During the 2020 Covid-19 lockdown, while the nation applauded our essential workers, British Gas, unbelievably, threatened to fire and rehire its entire workforce of 20,000. In May 2020, all employees were told that they would have to sign new contracts—contracts far worse than the ones they had—or face redundancy. The new contracts increased hours with no extra pay, took away payments for weekend working and undermined the long-standing pay agreements within gas. Trade unions such as mine that stood up for the workforce were threatened with derecognition; for British Gas, the current legislation is an irritant to be ignored.

Many in this Chamber have expressed their concern at the dreadful salaries earned by our care workforce. The care service is on its knees, with hundreds of thousands of vacancies, yet who would believe that care workers could be the victims of fire and rehire? But that is what is happening to care workers employed by Shaw healthcare in Powys. Carers, already the lowest paid, are losing their contractual 30-minute paid break; their shifts are being extended with no extra pay; their contractual right to eating prepared food with residents is being snatched away; and their livelihood is gone if they do not sign new contracts.

Fire and rehire is now routinely used across our public services to undermine employment rights. Sandwell Leisure did not want to pay the nationally agreed 2.75% pay increase. So what did it do? It fired and rehired its entire workforce of 280. Bristol-based St Monica Trust, a care trust, in seeking to cut the pay of senior staff by 21% and all other staff by 10%, threatened to sack care workers if they did not accept the pay cut. For some, the pay cut was over £3,000. Clarion Housing, the UK’s largest landlord, is using the threat of fire and rehire to force through worse pension arrangements for staff transferred from local government. Councils, too, from Tower Hamlets to Caerphilly and Wiltshire, are issuing new contracts with care workers and social workers told to accept worse conditions or be dismissed. The list goes on.

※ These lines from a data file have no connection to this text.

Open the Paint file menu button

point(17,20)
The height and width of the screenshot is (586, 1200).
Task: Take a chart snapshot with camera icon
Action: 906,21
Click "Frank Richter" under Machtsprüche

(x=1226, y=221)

I make it clear that today is not about seeking to improve the pay and conditions of vulnerable workers; that is for another day. Today I want to impress on noble Lords that the devastating use of fire and rehire, dismissal and re-engagement, is not the tool of a few recalcitrant employers who can be ignored. When we talk about fire and rehire, we use terms such as “unscrupulous”, “abhorrent”, “cynical” or “a few bad apples”. The implication is that we are dealing with a few ruthless employers. Nothing could be further from the truth. Employers across the whole economy, including public service employers, are increasingly using fire and rehire and increasingly just paying lip service to current legislation.

The draft code of practice from our conciliation service will do nothing to constrain employers while the current legislation is so weak. That is why I ask this House to support my noble friend Lord Woodley’s Bill, rather than relying just on a draft code of practice—a code which is not fit for purpose and which we all know is toothless.